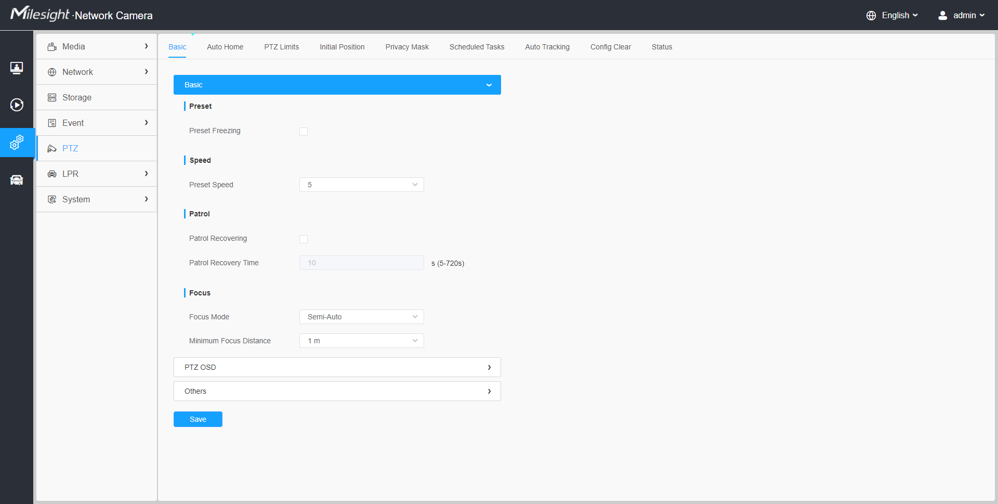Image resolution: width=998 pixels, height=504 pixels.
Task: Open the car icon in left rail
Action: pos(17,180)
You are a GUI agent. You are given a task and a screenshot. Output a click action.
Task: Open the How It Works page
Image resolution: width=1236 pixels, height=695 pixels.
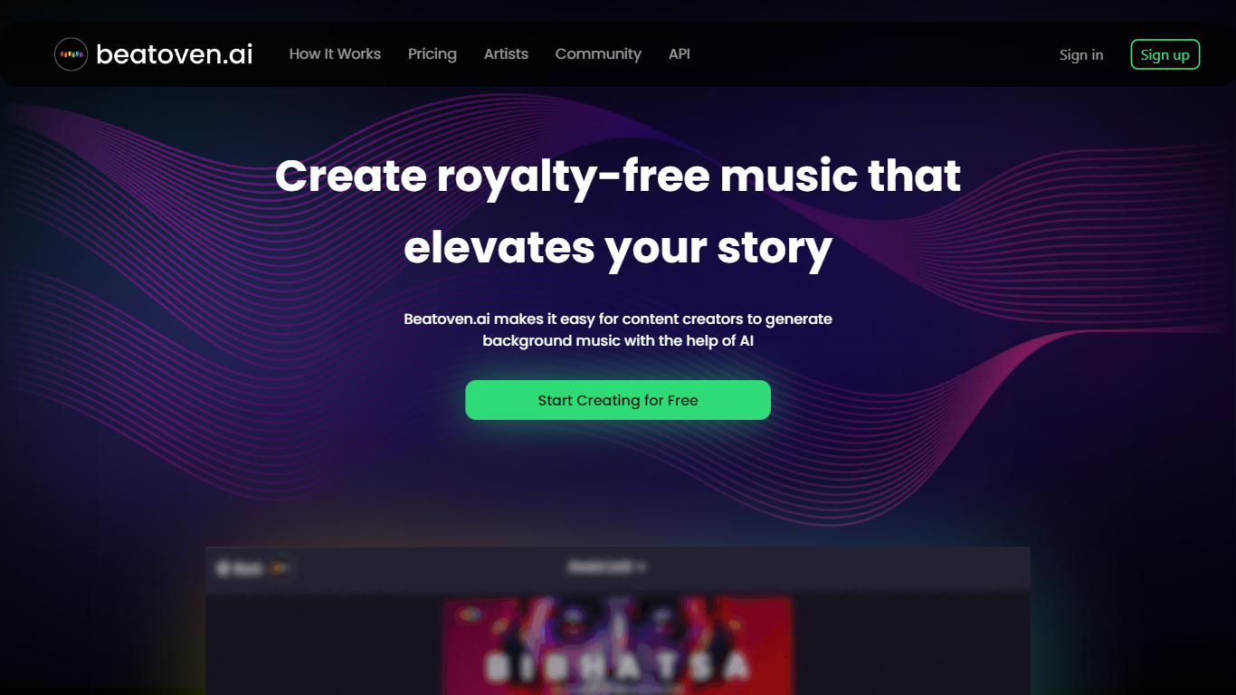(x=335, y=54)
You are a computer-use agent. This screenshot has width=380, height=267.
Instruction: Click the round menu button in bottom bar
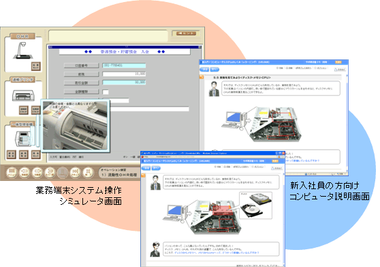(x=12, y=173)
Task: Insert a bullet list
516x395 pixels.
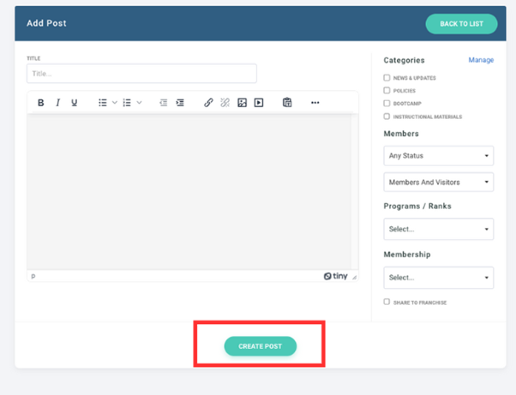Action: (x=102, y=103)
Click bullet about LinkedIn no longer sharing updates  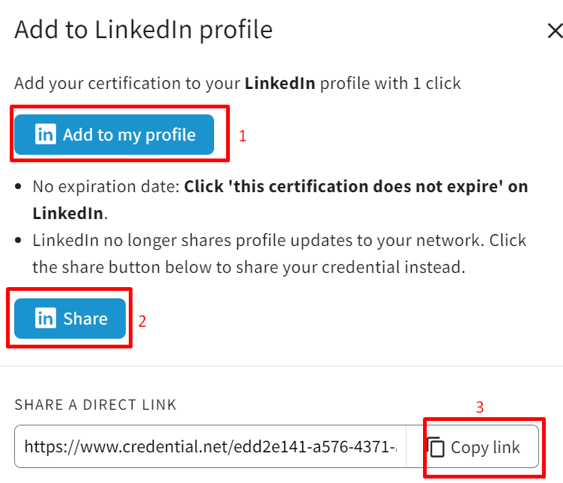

Task to complete - Nothing but the lines from the one containing "Task: Insert a bullet list" through the end of the entries should be written out, exactly and without pictures.

Output of the task -
Task: Insert a bullet list
516x395 pixels.
Action: (x=102, y=103)
Click bullet about LinkedIn no longer sharing updates  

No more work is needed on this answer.